### Passage given
───

5.3          For the purpose of implementing a full and complete release, the Executive expressly acknowledges that the releases given in this Agreement are intended to include, without limitation, claims that the Executive did not know or suspect to exist in the Executive’s favor at the time of the Effective Date (as defined in Section 6.2 below) regardless of whether the knowledge of such claims, or the facts upon which they might be based, would materially have affected the Executive’s decision to enter into this Agreement; and that the consideration given under this Agreement is also for the release of those claims and contemplates the extinguishment of any such unknown claims, despite the fact that certain state law(s) may provide otherwise.  The Executive acknowledges that the Executive may discover facts or law different from, or in addition to, the facts or law that the Executive knows or believes to be true with respect to the claims released in this Agreement and agrees, nonetheless, that this Agreement and the release contained in it shall be and remain effective in all respects notwithstanding such different or additional facts or the discovery of them.

───

### Source data
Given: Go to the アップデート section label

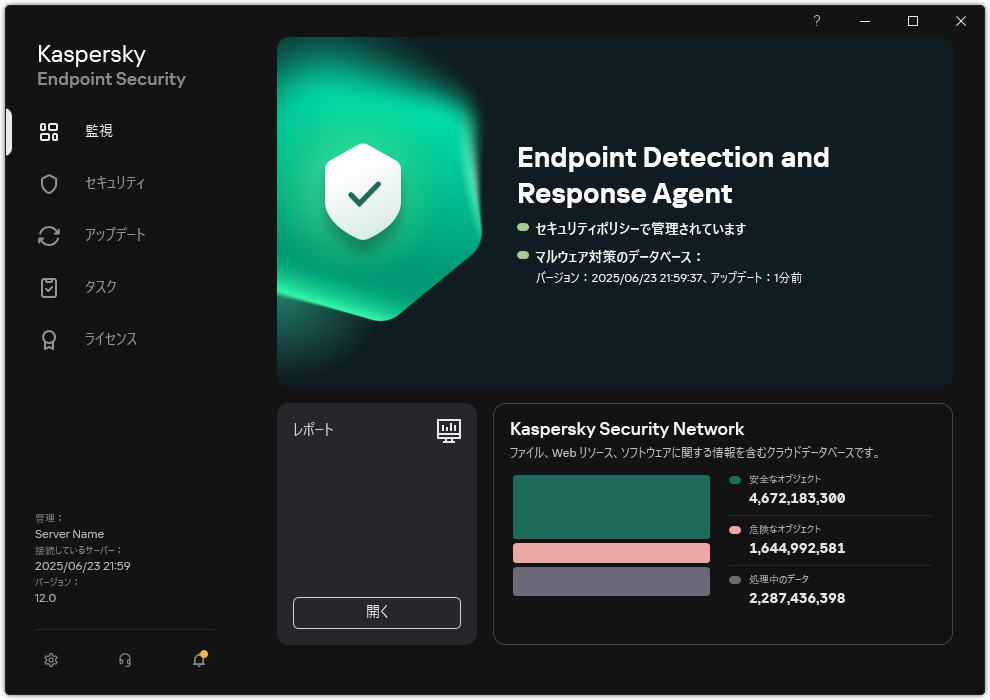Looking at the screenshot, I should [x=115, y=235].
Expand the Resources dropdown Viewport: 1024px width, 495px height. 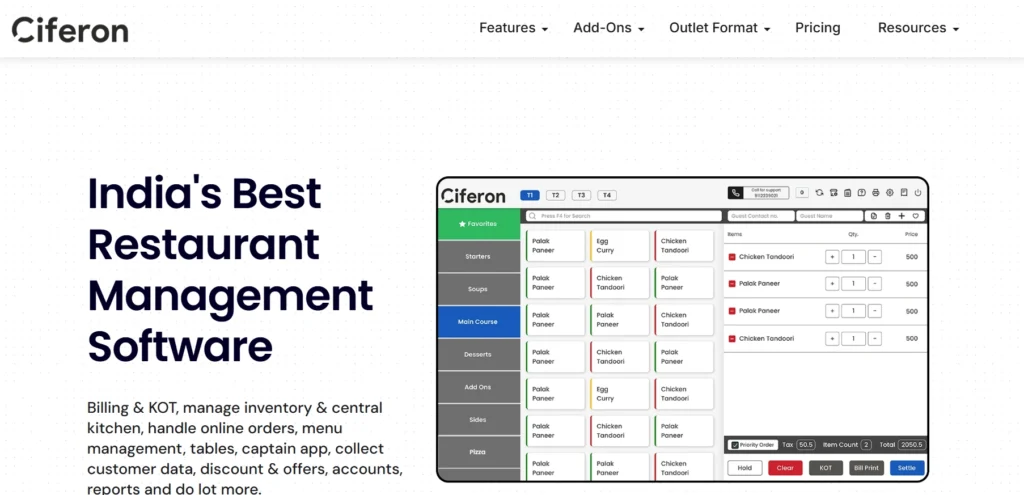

───

### What is asked
1. In the release clause, which section defines the Effective Date?
2. Write the next part of the release clause, starting after its final sentence.

### Answers per task
1. Section 6.2

2.
5.4          The Executive declares and represents that the Executive intends this Agreement to be complete and not subject to any claim of mistake, that the release herein expresses a full and complete release and that the Executive intends the release herein to be final and complete.  The Executive executes this release with the full knowledge that this release covers all possible claims against the Released Parties, to the fullest extent permitted by law.

5.5          The Executive represents that, as of the date of this Agreement, the Executive has made no assignment to any third party of any legal claims against any of the Released Parties, and that the Executive has not filed any lawsuits, charges, complaints, petitions, claims or other accusatory pleadings against the Company or any of the other Released Parties in any court or with any governmental agency regarding the matters released in this Agreement.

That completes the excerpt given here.